Items listed in a dataset
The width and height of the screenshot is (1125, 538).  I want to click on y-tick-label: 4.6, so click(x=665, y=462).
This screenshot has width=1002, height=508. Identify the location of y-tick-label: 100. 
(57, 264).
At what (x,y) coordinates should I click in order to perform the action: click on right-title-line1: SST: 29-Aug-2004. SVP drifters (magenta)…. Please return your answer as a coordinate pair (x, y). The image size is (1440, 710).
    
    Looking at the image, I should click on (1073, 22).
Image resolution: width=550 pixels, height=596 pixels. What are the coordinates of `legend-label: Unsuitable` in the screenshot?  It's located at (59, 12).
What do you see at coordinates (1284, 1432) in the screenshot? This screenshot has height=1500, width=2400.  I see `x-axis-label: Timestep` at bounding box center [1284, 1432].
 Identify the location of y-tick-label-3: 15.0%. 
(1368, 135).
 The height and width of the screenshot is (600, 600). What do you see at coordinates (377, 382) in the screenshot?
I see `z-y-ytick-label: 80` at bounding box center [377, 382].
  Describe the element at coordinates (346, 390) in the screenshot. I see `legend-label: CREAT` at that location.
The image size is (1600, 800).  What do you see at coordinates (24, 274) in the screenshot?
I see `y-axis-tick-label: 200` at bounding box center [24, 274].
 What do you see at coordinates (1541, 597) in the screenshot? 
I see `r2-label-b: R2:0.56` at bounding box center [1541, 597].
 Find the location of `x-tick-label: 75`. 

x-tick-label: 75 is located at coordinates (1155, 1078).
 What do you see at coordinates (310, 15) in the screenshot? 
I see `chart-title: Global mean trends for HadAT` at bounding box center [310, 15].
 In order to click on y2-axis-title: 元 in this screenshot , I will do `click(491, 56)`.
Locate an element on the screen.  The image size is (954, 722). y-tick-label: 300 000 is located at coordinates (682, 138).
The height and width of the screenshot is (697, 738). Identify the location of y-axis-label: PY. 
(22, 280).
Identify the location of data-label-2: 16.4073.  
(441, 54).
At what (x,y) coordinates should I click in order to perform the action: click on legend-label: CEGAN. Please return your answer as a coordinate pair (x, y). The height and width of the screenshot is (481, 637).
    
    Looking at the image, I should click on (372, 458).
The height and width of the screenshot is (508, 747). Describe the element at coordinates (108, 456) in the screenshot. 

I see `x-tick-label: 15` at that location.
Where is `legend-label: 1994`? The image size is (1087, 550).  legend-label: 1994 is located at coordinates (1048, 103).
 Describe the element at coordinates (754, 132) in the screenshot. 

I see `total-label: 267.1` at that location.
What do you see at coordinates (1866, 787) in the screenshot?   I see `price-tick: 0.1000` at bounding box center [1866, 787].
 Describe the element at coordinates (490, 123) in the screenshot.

## Try it
Rewrite the entire listing above so that each "Identify the location of" becomes "Give the position of", with every other character left as it is.

## Answer to the problem
The width and height of the screenshot is (1125, 538).  I want to click on y-tick-label: 4.6, so click(x=665, y=462).
This screenshot has width=1002, height=508. Give the position of y-tick-label: 100. 
(57, 264).
At what (x,y) coordinates should I click in order to perform the action: click on right-title-line1: SST: 29-Aug-2004. SVP drifters (magenta)…. Please return your answer as a coordinate pair (x, y). The image size is (1440, 710).
    
    Looking at the image, I should click on (1073, 22).
Image resolution: width=550 pixels, height=596 pixels. What are the coordinates of `legend-label: Unsuitable` in the screenshot?  It's located at (59, 12).
What do you see at coordinates (1284, 1432) in the screenshot? This screenshot has height=1500, width=2400.  I see `x-axis-label: Timestep` at bounding box center [1284, 1432].
 Give the position of y-tick-label-3: 15.0%. 
(1368, 135).
 The height and width of the screenshot is (600, 600). What do you see at coordinates (377, 382) in the screenshot?
I see `z-y-ytick-label: 80` at bounding box center [377, 382].
  Describe the element at coordinates (346, 390) in the screenshot. I see `legend-label: CREAT` at that location.
The image size is (1600, 800).  What do you see at coordinates (24, 274) in the screenshot?
I see `y-axis-tick-label: 200` at bounding box center [24, 274].
 What do you see at coordinates (1541, 597) in the screenshot? 
I see `r2-label-b: R2:0.56` at bounding box center [1541, 597].
 Find the location of `x-tick-label: 75`. 

x-tick-label: 75 is located at coordinates (1155, 1078).
 What do you see at coordinates (310, 15) in the screenshot? 
I see `chart-title: Global mean trends for HadAT` at bounding box center [310, 15].
 In order to click on y2-axis-title: 元 in this screenshot , I will do `click(491, 56)`.
Locate an element on the screen.  The image size is (954, 722). y-tick-label: 300 000 is located at coordinates (682, 138).
The height and width of the screenshot is (697, 738). Give the position of y-axis-label: PY. 
(22, 280).
Give the position of data-label-2: 16.4073.  
(441, 54).
At what (x,y) coordinates should I click in order to perform the action: click on legend-label: CEGAN. Please return your answer as a coordinate pair (x, y). The height and width of the screenshot is (481, 637).
    
    Looking at the image, I should click on (372, 458).
The height and width of the screenshot is (508, 747). Describe the element at coordinates (108, 456) in the screenshot. 

I see `x-tick-label: 15` at that location.
Where is `legend-label: 1994`? The image size is (1087, 550).  legend-label: 1994 is located at coordinates (1048, 103).
 Describe the element at coordinates (754, 132) in the screenshot. 

I see `total-label: 267.1` at that location.
What do you see at coordinates (1866, 787) in the screenshot?   I see `price-tick: 0.1000` at bounding box center [1866, 787].
 Describe the element at coordinates (490, 123) in the screenshot.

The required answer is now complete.